» Information given:
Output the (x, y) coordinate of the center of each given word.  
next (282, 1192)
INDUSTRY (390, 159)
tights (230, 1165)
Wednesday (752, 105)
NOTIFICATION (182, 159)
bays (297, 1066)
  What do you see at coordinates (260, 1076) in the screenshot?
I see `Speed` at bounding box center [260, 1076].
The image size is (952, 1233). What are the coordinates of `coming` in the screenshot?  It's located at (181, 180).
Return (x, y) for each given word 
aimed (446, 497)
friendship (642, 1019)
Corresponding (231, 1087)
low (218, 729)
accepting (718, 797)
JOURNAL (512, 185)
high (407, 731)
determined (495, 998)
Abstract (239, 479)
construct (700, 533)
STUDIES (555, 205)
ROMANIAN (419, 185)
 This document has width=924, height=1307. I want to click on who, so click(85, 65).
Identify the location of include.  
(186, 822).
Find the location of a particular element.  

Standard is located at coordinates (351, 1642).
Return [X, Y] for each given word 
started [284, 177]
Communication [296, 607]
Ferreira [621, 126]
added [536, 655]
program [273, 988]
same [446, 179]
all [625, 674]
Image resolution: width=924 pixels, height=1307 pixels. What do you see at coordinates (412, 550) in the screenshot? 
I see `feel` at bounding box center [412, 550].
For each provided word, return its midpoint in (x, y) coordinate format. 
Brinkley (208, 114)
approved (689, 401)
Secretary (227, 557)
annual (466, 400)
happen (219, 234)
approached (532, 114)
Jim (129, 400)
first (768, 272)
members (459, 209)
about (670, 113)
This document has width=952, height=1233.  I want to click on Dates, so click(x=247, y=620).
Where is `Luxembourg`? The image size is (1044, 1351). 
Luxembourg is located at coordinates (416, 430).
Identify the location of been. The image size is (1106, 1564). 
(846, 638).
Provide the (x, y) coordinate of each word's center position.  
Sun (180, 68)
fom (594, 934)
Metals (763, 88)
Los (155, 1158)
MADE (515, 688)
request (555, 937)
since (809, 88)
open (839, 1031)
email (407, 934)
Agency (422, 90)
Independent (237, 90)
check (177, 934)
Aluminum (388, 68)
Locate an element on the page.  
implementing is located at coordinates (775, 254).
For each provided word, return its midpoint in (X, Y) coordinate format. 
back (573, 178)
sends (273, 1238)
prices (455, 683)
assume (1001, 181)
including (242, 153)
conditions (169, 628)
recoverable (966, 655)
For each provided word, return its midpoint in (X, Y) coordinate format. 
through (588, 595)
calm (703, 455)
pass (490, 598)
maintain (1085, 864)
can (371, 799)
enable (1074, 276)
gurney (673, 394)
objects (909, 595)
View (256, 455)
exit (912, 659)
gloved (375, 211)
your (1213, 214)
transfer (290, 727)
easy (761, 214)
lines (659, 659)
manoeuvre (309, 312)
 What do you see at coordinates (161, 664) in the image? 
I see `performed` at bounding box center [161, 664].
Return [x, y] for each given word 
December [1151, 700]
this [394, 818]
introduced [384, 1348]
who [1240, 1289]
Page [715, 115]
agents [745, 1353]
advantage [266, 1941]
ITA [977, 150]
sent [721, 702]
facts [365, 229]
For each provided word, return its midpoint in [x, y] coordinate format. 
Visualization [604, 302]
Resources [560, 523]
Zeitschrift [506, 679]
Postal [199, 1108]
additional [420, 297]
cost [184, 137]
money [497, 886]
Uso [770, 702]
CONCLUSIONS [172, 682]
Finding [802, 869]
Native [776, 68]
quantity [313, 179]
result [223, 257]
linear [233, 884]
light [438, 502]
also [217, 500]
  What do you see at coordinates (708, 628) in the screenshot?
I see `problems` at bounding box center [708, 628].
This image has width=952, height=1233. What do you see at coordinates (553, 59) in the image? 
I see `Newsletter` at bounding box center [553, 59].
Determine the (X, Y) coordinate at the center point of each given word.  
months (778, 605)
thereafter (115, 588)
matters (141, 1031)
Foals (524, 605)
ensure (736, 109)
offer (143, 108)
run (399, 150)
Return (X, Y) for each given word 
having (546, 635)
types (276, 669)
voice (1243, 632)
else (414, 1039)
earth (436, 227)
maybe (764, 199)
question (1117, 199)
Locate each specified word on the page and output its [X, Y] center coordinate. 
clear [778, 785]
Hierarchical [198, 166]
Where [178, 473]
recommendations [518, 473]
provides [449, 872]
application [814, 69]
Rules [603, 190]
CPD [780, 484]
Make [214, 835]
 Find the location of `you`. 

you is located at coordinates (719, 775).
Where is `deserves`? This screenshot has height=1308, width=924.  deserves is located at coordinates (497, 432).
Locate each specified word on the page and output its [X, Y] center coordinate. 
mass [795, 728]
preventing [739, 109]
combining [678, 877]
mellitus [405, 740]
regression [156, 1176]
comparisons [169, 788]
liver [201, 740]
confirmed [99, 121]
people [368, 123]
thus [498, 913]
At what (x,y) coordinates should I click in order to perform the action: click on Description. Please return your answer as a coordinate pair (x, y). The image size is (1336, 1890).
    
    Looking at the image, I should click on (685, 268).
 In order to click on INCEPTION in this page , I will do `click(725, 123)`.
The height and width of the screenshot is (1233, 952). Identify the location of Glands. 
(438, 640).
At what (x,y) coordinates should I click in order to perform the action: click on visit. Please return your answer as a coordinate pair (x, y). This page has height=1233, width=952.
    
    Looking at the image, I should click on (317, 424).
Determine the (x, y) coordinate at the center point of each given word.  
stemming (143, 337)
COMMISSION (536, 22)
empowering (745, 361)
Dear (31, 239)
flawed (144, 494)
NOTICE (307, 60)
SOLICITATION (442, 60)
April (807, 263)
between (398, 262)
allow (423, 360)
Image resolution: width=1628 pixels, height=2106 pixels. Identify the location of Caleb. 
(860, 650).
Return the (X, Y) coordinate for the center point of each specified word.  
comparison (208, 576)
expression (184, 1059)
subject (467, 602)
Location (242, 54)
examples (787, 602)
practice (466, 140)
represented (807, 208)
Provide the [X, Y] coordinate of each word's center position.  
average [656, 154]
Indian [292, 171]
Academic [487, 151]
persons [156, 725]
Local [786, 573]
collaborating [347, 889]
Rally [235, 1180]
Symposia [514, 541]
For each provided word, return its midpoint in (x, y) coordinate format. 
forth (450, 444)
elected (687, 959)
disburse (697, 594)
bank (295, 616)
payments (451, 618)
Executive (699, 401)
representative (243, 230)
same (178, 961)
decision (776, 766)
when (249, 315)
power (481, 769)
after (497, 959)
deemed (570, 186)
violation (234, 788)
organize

» Problem: Format every line of the data above as a numbered list, leaving out the blank lines.

» Solution to this task:
1. Output the (x, y) coordinate of the center of each given word.  
2. next (282, 1192)
3. INDUSTRY (390, 159)
4. tights (230, 1165)
5. Wednesday (752, 105)
6. NOTIFICATION (182, 159)
7. bays (297, 1066)
8.   What do you see at coordinates (260, 1076) in the screenshot?
9. I see `Speed` at bounding box center [260, 1076].
10. The image size is (952, 1233). What are the coordinates of `coming` in the screenshot?  It's located at (181, 180).
11. Return (x, y) for each given word 
12. aimed (446, 497)
13. friendship (642, 1019)
14. Corresponding (231, 1087)
15. low (218, 729)
16. accepting (718, 797)
17. JOURNAL (512, 185)
18. high (407, 731)
19. determined (495, 998)
20. Abstract (239, 479)
21. construct (700, 533)
22. STUDIES (555, 205)
23. ROMANIAN (419, 185)
24.  This document has width=924, height=1307. I want to click on who, so click(85, 65).
25. Identify the location of include.  
26. (186, 822).
27. Find the location of a particular element.  
28. Standard is located at coordinates (351, 1642).
29. Return [X, Y] for each given word 
30. started [284, 177]
31. Communication [296, 607]
32. Ferreira [621, 126]
33. added [536, 655]
34. program [273, 988]
35. same [446, 179]
36. all [625, 674]
37. Image resolution: width=924 pixels, height=1307 pixels. What do you see at coordinates (412, 550) in the screenshot? 
38. I see `feel` at bounding box center [412, 550].
39. For each provided word, return its midpoint in (x, y) coordinate format. 
40. Brinkley (208, 114)
41. approved (689, 401)
42. Secretary (227, 557)
43. annual (466, 400)
44. happen (219, 234)
45. approached (532, 114)
46. Jim (129, 400)
47. first (768, 272)
48. members (459, 209)
49. about (670, 113)
50. This document has width=952, height=1233.  I want to click on Dates, so click(x=247, y=620).
51. Where is `Luxembourg`? The image size is (1044, 1351). 
52. Luxembourg is located at coordinates (416, 430).
53. Identify the location of been. The image size is (1106, 1564). 
54. (846, 638).
55. Provide the (x, y) coordinate of each word's center position.  
56. Sun (180, 68)
57. fom (594, 934)
58. Metals (763, 88)
59. Los (155, 1158)
60. MADE (515, 688)
61. request (555, 937)
62. since (809, 88)
63. open (839, 1031)
64. email (407, 934)
65. Agency (422, 90)
66. Independent (237, 90)
67. check (177, 934)
68. Aluminum (388, 68)
69. Locate an element on the page.  
70. implementing is located at coordinates (775, 254).
71. For each provided word, return its midpoint in (X, Y) coordinate format. 
72. back (573, 178)
73. sends (273, 1238)
74. prices (455, 683)
75. assume (1001, 181)
76. including (242, 153)
77. conditions (169, 628)
78. recoverable (966, 655)
79. For each provided word, return its midpoint in (X, Y) coordinate format. 
80. through (588, 595)
81. calm (703, 455)
82. pass (490, 598)
83. maintain (1085, 864)
84. can (371, 799)
85. enable (1074, 276)
86. gurney (673, 394)
87. objects (909, 595)
88. View (256, 455)
89. exit (912, 659)
90. gloved (375, 211)
91. your (1213, 214)
92. transfer (290, 727)
93. easy (761, 214)
94. lines (659, 659)
95. manoeuvre (309, 312)
96.  What do you see at coordinates (161, 664) in the image? 
97. I see `performed` at bounding box center [161, 664].
98. Return [x, y] for each given word 
99. December [1151, 700]
100. this [394, 818]
101. introduced [384, 1348]
102. who [1240, 1289]
103. Page [715, 115]
104. agents [745, 1353]
105. advantage [266, 1941]
106. ITA [977, 150]
107. sent [721, 702]
108. facts [365, 229]
109. For each provided word, return its midpoint in [x, y] coordinate format. 
110. Visualization [604, 302]
111. Resources [560, 523]
112. Zeitschrift [506, 679]
113. Postal [199, 1108]
114. additional [420, 297]
115. cost [184, 137]
116. money [497, 886]
117. Uso [770, 702]
118. CONCLUSIONS [172, 682]
119. Finding [802, 869]
120. Native [776, 68]
121. quantity [313, 179]
122. result [223, 257]
123. linear [233, 884]
124. light [438, 502]
125. also [217, 500]
126.   What do you see at coordinates (708, 628) in the screenshot?
127. I see `problems` at bounding box center [708, 628].
128. This image has width=952, height=1233. What do you see at coordinates (553, 59) in the image? 
129. I see `Newsletter` at bounding box center [553, 59].
130. Determine the (X, Y) coordinate at the center point of each given word.  
131. months (778, 605)
132. thereafter (115, 588)
133. matters (141, 1031)
134. Foals (524, 605)
135. ensure (736, 109)
136. offer (143, 108)
137. run (399, 150)
138. Return (X, Y) for each given word 
139. having (546, 635)
140. types (276, 669)
141. voice (1243, 632)
142. else (414, 1039)
143. earth (436, 227)
144. maybe (764, 199)
145. question (1117, 199)
146. Locate each specified word on the page and output its [X, Y] center coordinate. 
147. clear [778, 785]
148. Hierarchical [198, 166]
149. Where [178, 473]
150. recommendations [518, 473]
151. provides [449, 872]
152. application [814, 69]
153. Rules [603, 190]
154. CPD [780, 484]
155. Make [214, 835]
156.  Find the location of `you`. 
157. you is located at coordinates (719, 775).
158. Where is `deserves`? This screenshot has height=1308, width=924.  deserves is located at coordinates (497, 432).
159. Locate each specified word on the page and output its [X, Y] center coordinate. 
160. mass [795, 728]
161. preventing [739, 109]
162. combining [678, 877]
163. mellitus [405, 740]
164. regression [156, 1176]
165. comparisons [169, 788]
166. liver [201, 740]
167. confirmed [99, 121]
168. people [368, 123]
169. thus [498, 913]
170. At what (x,y) coordinates should I click in order to perform the action: click on Description. Please return your answer as a coordinate pair (x, y). The image size is (1336, 1890).
171.     Looking at the image, I should click on (685, 268).
172.  In order to click on INCEPTION in this page , I will do `click(725, 123)`.
173. The height and width of the screenshot is (1233, 952). Identify the location of Glands. 
174. (438, 640).
175. At what (x,y) coordinates should I click in order to perform the action: click on visit. Please return your answer as a coordinate pair (x, y). This page has height=1233, width=952.
176.     Looking at the image, I should click on (317, 424).
177. Determine the (x, y) coordinate at the center point of each given word.  
178. stemming (143, 337)
179. COMMISSION (536, 22)
180. empowering (745, 361)
181. Dear (31, 239)
182. flawed (144, 494)
183. NOTICE (307, 60)
184. SOLICITATION (442, 60)
185. April (807, 263)
186. between (398, 262)
187. allow (423, 360)
188. Image resolution: width=1628 pixels, height=2106 pixels. Identify the location of Caleb. 
189. (860, 650).
190. Return the (X, Y) coordinate for the center point of each specified word.  
191. comparison (208, 576)
192. expression (184, 1059)
193. subject (467, 602)
194. Location (242, 54)
195. examples (787, 602)
196. practice (466, 140)
197. represented (807, 208)
198. Provide the [X, Y] coordinate of each word's center position.  
199. average [656, 154]
200. Indian [292, 171]
201. Academic [487, 151]
202. persons [156, 725]
203. Local [786, 573]
204. collaborating [347, 889]
205. Rally [235, 1180]
206. Symposia [514, 541]
207. For each provided word, return its midpoint in (x, y) coordinate format. 
208. forth (450, 444)
209. elected (687, 959)
210. disburse (697, 594)
211. bank (295, 616)
212. payments (451, 618)
213. Executive (699, 401)
214. representative (243, 230)
215. same (178, 961)
216. decision (776, 766)
217. when (249, 315)
218. power (481, 769)
219. after (497, 959)
220. deemed (570, 186)
221. violation (234, 788)
222. organize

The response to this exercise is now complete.